Despite its increased complexity, horizontal scaling is worth pursuing, as it allows you to scale limitlessly in theory. This makes it a superior alternative to vertical scaling. So, instead of asking how many connections can a server handle, a better question would be: how many servers can I distribute the workload to?
In addition to horizontal scaling, you should also consider the elasticity of your server layer. System-breaking complications can arise when you expose an inelastic server layer to the Internet, a volatile and unpredictable source of traffic. To successfully handle WebSockets at scale, you need to be able to quickly (automatically) add more servers into the mix so that your system is highly available and has enough capacity to deal with potential usage spikes at all times.
Dynamic elasticity & high availability guaranteed
Using an architecture pattern designed for scale
Often, when you provide virtual events and interactive, realtime digital experiences at scale over the Internet, you won't always know how many participants there might be involved. Therefore, your system should be designed to handle an unknown but potentially very high number of concurrent users.
To deal with this unpredictability, you should architect your system based on a pattern designed for huge scalability. One of the most popular and dependable choices is the pub/sub pattern.
In a nutshell, pub/sub provides a framework for exchanging messages between publishers (typically your server) and subscribers (end-user devices in our context). Publishers and subscribers are unaware of each other, as they are decoupled by a message broker, which usually groups messages into channels (or topics). Publishers send messages to channels, while subscribers receive messages by subscribing to relevant channels.

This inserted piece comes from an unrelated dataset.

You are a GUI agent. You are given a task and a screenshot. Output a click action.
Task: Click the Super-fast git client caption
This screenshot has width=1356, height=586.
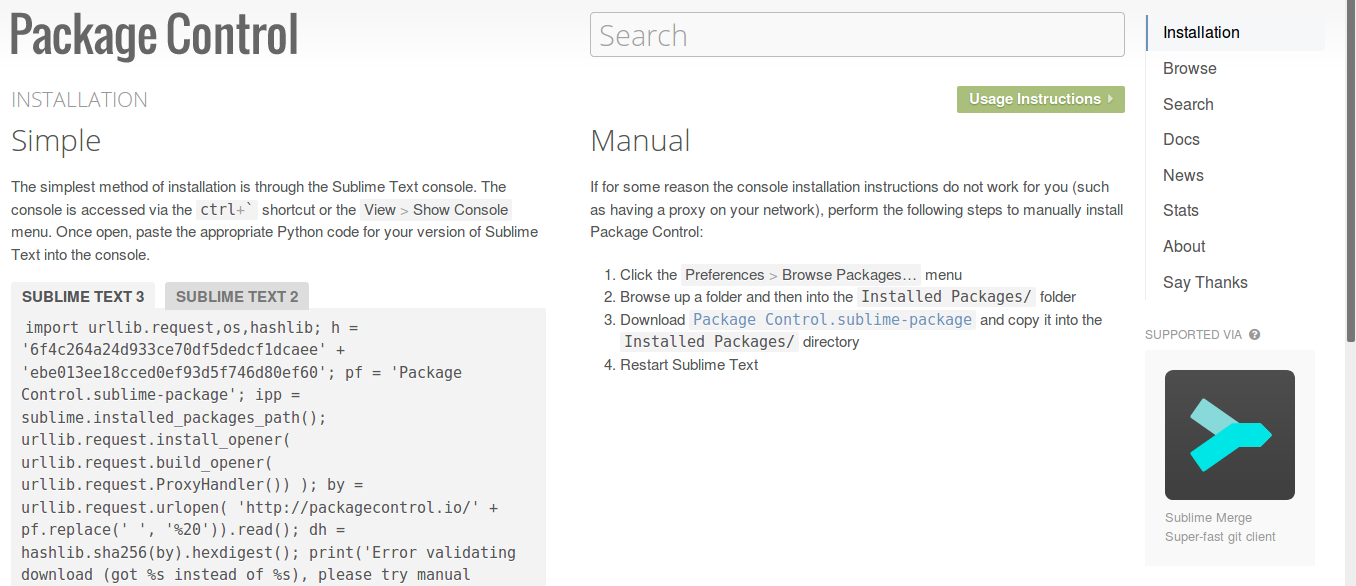point(1221,536)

The pub/sub system's decoupled nature helps ensure your apps can theoretically scale to limitless subscribers. A significant advantage of adopting the pub/sub pattern is that you often have only one component that has to deal with scaling WebSocket connections - the message broker. As long as your message broker can scale predictably, it's unlikely you'll have to add additional components or make any other changes to your system to deal with the unpredictable number of concurrent users connecting over WebSockets.
Let's now look at a real-life example to see the advantages of using the pub/sub pattern. Tennis Australia wanted a solution that would allow them to provide realtime scores, updates, and commentary to tennis fans browsing the Australian Open website. Tennis Australia had no way of knowing how many client devices could subscribe to updates at any given moment.
As they were interested in keeping engineering complexity to a minimum, Tennis Australia decided to use Ably as an Internet-facing pub/sub message broker. This enables Tennis Australia to keep engineering complexity to a minimum - all they have to do is publish a message to an Ably channel whenever an event takes place (such as a rally being won). A message might look something like this:
var ably = new Ably.Realtime('API_KEY');
var channel = ably.channels.get('tennis-score-updates');
// Publish a message to the tennis-score-updates channel
channel.publish('score', 'Game Point!');
Ably then broadcasts the message to all clients that are subscribed to the channel over WebSockets; in Tennis Australia's case, the number of concurrent subscribers can be in excess of one million.
Note that Ably channels provide message filtering and allow you to shard data into smaller, more manageable streams. For example, you might have a channel containing updates for each player or each game.
While pub/sub is an excellent choice from a scalability perspective, it's worth mentioning that most pub/sub solutions come with challenges and limitations of their own, such as message delivery issues (guaranteed delivery, ordering, exactly-once semantics). Such shortcomings usually stem from the decoupled nature of pub/sub, and you will need to find ways or build mechanisms to mitigate them.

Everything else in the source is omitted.